So is the internet good? I mean, an example of it’s goodness is that I don’t need to know things anymore. If I’m reading an article and am too stupid to know half the words in it, I can click the word and google tells me what it means. Great! Though, then at the same time, does it mean we’re getting dumber? Also, it allows people, myself included, to indulge in self importance, or revel in unhealthy fetishes. But, does the open enjoyment of these fetishes mean we are advancing as a species into a free minded and therefore ultimately stronger and more understanding super being? Or is open minded totally overrated…

I don’t know.

Therefore, in the summer, I have decided to disappear for a month. I’m going to get on a train and dart about Europe for a bit. I’m going to see the great, staggering, decadent, underwhelming achievements of humanity and sit under trees staring at oceans or mountains. It’s internet detox. Someone who believes in them would call it “Soul searching”. I call it getting the fuck away from actual life for a bit.

PnL.x

Speaketh.

Apparently “because our language is so widespread — and also because there has been a dreadful devaluation and deterioration of education in our hectic, modern, digitalised world — we do desperately need some form of moderating body to set an accepted standard of good English.” I, like, totally agree. Like, everyone completely ruins it for everyone else and I’m so sick of grammer and spellin and that being dissed and not taken seriously. Its sooo out of order!!!

I quite like trying to write well. I also quite like making really long sentences with different layers, heavy use of commas and so on. Sometimes I choose use oxford commas, sometimes I’ll get a bit fun with the semi-colons, I might even delve into the realms of parentheses’ if the moment takes. Alliteration is fun, too. And metaphors. And splitting infinitives because apparently it’s bad, but it sounds exciting, like splitting atoms. Sometimes I’ll play around with order, so to be poetic, or just to mimic Yoda. So it makes me cringe that there are people who believe English must be confined to a stringent set of rules meaning that playing with it is less fun.

The thing that has always drawn me into writing is the simple joy of putting words next to each other to mean something; the ability to paint scenes, emotions, actions, all with the use of little weird symbols. Which is great for me since I can’t actually paint. Or draw. Or sculpt. Or play a musical instrument to any brilliant level. Or make the emptiness of inadequacy go away … but, uh, writing, yes, writing is for me.
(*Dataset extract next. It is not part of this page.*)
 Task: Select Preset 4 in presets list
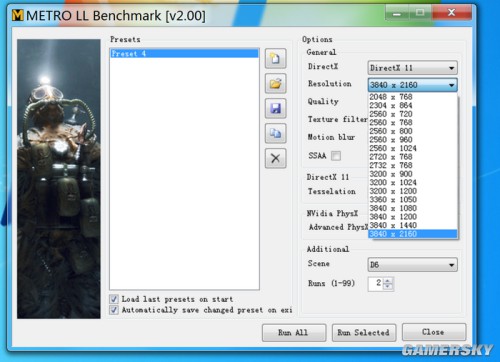(184, 53)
Now, this isn’t to say that writing is the art for the artless. No, what I mean is that it is indeed art. And that art is all about the flow of emotions, the conveyance of a thought through the construction of arbitrary man-made squiggles. The beauty is in the freedom and absolute meaningless; the way that so much human experience and understanding can be locked within these abstract lines that mean nothing else to this entirely mathematical universe, and then be unlocked by another person. It’s the creative energy and vision that makes good writing great, not the placement of commas.

The Queen’s English Society, however, according to the Times, are distraught by English’s treatment, as if the language is a beaten greyhound, spent after years of racing, constantly abandoned and tied to lampposts by duel carriageways before being ‘rescued’ by an equally abusive owner who continues the cycle, probably tying it to the same lamppost with the same bit of rope. “English is becoming corrupted in the age of mass communications, the text message, e-mail and the like.” English barks into the night from within its bruised and bare ribs.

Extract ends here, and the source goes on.